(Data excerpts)
=-=-=-=-=
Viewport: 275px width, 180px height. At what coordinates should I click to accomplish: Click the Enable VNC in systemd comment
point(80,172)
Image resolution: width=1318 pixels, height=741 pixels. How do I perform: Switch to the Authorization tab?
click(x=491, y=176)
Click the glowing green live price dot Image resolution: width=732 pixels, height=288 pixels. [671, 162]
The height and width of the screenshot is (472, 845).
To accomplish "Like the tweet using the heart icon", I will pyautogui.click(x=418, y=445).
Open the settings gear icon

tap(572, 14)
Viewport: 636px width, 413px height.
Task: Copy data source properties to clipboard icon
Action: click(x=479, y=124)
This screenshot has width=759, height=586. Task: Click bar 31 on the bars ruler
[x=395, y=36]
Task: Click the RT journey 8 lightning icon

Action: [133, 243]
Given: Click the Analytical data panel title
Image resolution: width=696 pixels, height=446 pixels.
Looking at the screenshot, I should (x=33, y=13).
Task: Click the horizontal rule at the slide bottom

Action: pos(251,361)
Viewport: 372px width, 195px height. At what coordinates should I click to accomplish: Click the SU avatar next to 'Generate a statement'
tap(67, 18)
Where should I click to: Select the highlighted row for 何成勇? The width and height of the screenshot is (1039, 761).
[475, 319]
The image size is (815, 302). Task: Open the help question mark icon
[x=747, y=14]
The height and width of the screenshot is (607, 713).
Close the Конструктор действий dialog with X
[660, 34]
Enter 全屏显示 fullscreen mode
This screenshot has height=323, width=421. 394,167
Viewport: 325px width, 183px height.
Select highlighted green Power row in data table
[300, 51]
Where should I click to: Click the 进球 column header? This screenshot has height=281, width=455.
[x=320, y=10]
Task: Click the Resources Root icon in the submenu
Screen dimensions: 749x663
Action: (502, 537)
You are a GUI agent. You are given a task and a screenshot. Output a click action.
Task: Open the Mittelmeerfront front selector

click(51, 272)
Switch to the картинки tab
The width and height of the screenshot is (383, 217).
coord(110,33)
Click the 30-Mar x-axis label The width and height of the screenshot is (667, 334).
=-=-=-=-=
▸ **Work instructions**: Each entry above should be written again exactly.

▸ **Answer box**:
Viewport: 275px width, 180px height. At what coordinates should I click to accomplish: Click the Enable VNC in systemd comment
point(80,172)
Image resolution: width=1318 pixels, height=741 pixels. How do I perform: Switch to the Authorization tab?
click(x=491, y=176)
Click the glowing green live price dot Image resolution: width=732 pixels, height=288 pixels. [671, 162]
The height and width of the screenshot is (472, 845).
To accomplish "Like the tweet using the heart icon", I will pyautogui.click(x=418, y=445).
Open the settings gear icon

tap(572, 14)
Viewport: 636px width, 413px height.
Task: Copy data source properties to clipboard icon
Action: click(x=479, y=124)
This screenshot has width=759, height=586. Task: Click bar 31 on the bars ruler
[x=395, y=36]
Task: Click the RT journey 8 lightning icon

Action: [133, 243]
Given: Click the Analytical data panel title
Image resolution: width=696 pixels, height=446 pixels.
Looking at the screenshot, I should (x=33, y=13).
Task: Click the horizontal rule at the slide bottom

Action: pos(251,361)
Viewport: 372px width, 195px height. At what coordinates should I click to accomplish: Click the SU avatar next to 'Generate a statement'
tap(67, 18)
Where should I click to: Select the highlighted row for 何成勇? The width and height of the screenshot is (1039, 761).
[475, 319]
The image size is (815, 302). Task: Open the help question mark icon
[x=747, y=14]
The height and width of the screenshot is (607, 713).
Close the Конструктор действий dialog with X
[660, 34]
Enter 全屏显示 fullscreen mode
This screenshot has height=323, width=421. 394,167
Viewport: 325px width, 183px height.
Select highlighted green Power row in data table
[300, 51]
Where should I click to: Click the 进球 column header? This screenshot has height=281, width=455.
[x=320, y=10]
Task: Click the Resources Root icon in the submenu
Screen dimensions: 749x663
Action: (502, 537)
You are a GUI agent. You are given a task and a screenshot. Output a click action.
Task: Open the Mittelmeerfront front selector

click(51, 272)
Switch to the картинки tab
The width and height of the screenshot is (383, 217).
coord(110,33)
Click the 30-Mar x-axis label The width and height of the screenshot is (667, 334).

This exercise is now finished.